Maternal and Children Health Hospital, Affiliated Hospital of Hebei United University, Tangshan, China

ARTICLE INFO

Article history:

Received15 December 2014

Received in revised form 20 January 2015

Accepted 15 February 2015

Available online 20 March 2015

Netrin-1

Objective: To study expressions of netrin-1 and its receptor UNC5C in female precocious puberty rat hypothalamus, and explore its effect on precocious puberty process. Methods: Forty female one-week-old SD rats were randomly divided into four groups: experimental group A (precocious puberty early youth), experimental group B (precocious puberty medium youth), group A (normal pre-puberty), group B (normal early youth) with 10 rats in each group. Precocious puberty experimental rats were induced with Danazol and rats in control group were injected with saline. Uterus and ovaries were removed, specimens were weighed, uterus index and ovarian index were calculated, and amount of luteinizing hormone (LH) and follicle-stimulating hormone (FSH) were detected from the blood by ELISA. Real-time PCR was used to detect netrin-1 and its receptor UNC5C, as well as hypothalamic gonadotropinreleasing hormone (GnRH) mRNA expression in hypothalamus tissues; and then, a coimmunoprecipitation study of interactions between netrin-1 and its receptor UNC5C was carried out. Results: Relative target gene expression levels of control group A, control group B, experimental group A, and experimental group B (with β-actin as an internal control for normalization) were as follows: Netrin-1: 3.5±0.9, 5.4±0.7, 4.9±1.0, 5.3±0.3; UNC5C: 0.8± 0.04, 1.7±0.2, 1.82±0.23, 1.58±0.4; GnRH: 1.2±0.3, 2.7±0.3, 2.4±0.7, 3.2±0.4. Conclusions: LH and FSH concentrations, netrin-1 and its receptor expression are increased in precocious puberty animal models.

1. Introduction

Precocious puberty refers to endocrine system abnormalities which occurs in male children younger than nine years old and female children younger than eight years old. It results in abnormal secondary sexual characteristics development, and its incidence rate in China is nearly 1%. Central precocious puberty (CPP) is caused by elevated expression and secretion of gonadotropin-releasing hormone (GnRH) in advance, which activates gonadal axis function in the hypothalamus, then initiates gonad development and secretion of sex hormones, and causes genital development and emergence of secondary sexual characteristics[1].
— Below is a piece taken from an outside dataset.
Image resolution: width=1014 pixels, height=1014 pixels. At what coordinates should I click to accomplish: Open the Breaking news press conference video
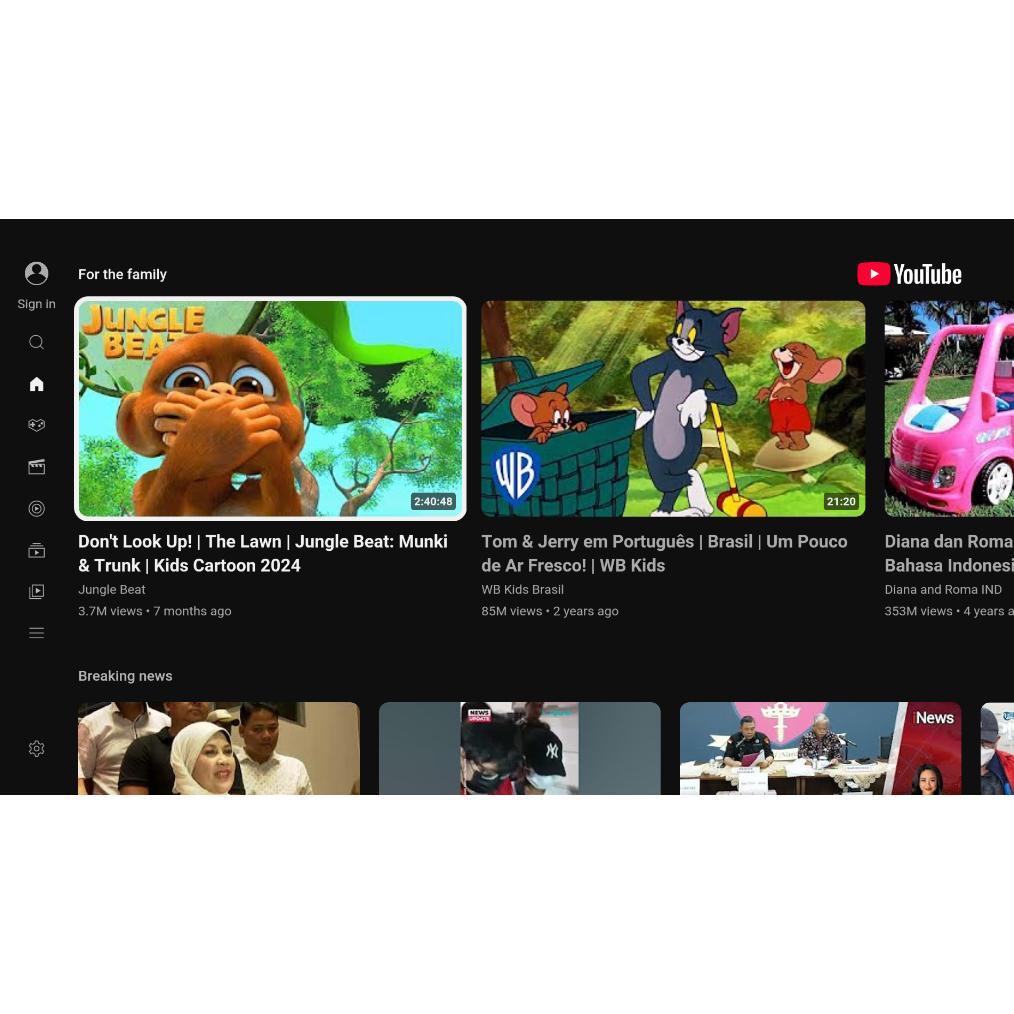820,748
Axon guidance factor is a class of secreted proteins that plays an important role in the correct formation of the nervous system. It has dual-orientation function as attracting or repelling function for axon guidance and cell migration. At present, axon guidance factors that have been identified include netrins, ephrin, slit, semaphorins family[2]. Netrins is an axon guidance factor that is necessary during mammalian nervous system development, which is mainly dependent on variously expressed UNC5 receptor homolog (UNC5H) or DCC growth cones, and can transmit various signals. The main caused for precocious puberty is premature activation of the hypothalamic-pituitary-gonadal axis (HPGA) function[3]; and abnormal expression of netrin-1 and its receptor UNC5C in the hypothalamus can cause dysfunction in this pathway. Therefore, we aimed to study the expressions of netrin-1 and its receptor UNC5C in the hypothalamus using female precocious puberty rat model, and explore the biological role that netrin-1 and its receptor UNC5Cmight play in this process.

2. Materials and methods

2.1. Experimental animals

Forty one-week-old specific pathogen free grade female SD rats, weighing (25±5) g, were purchased from Jun Nanjing Better Biotechnology Co. Ltd. Rats were randomly divided into four groups: experimental group A (precocious puberty at early stage), experimental group B (precocious puberty at medium stage), control group A (normal pre-puberty), control group B (normal puberty at early stage); and each group had 10 rats. During the experiment, rats were free to eat (maternal breastfeeding) and drink. The breeding room was well ventilated; and natural day and night lighting was provided in a room temperature maintained at 18-25 ℃.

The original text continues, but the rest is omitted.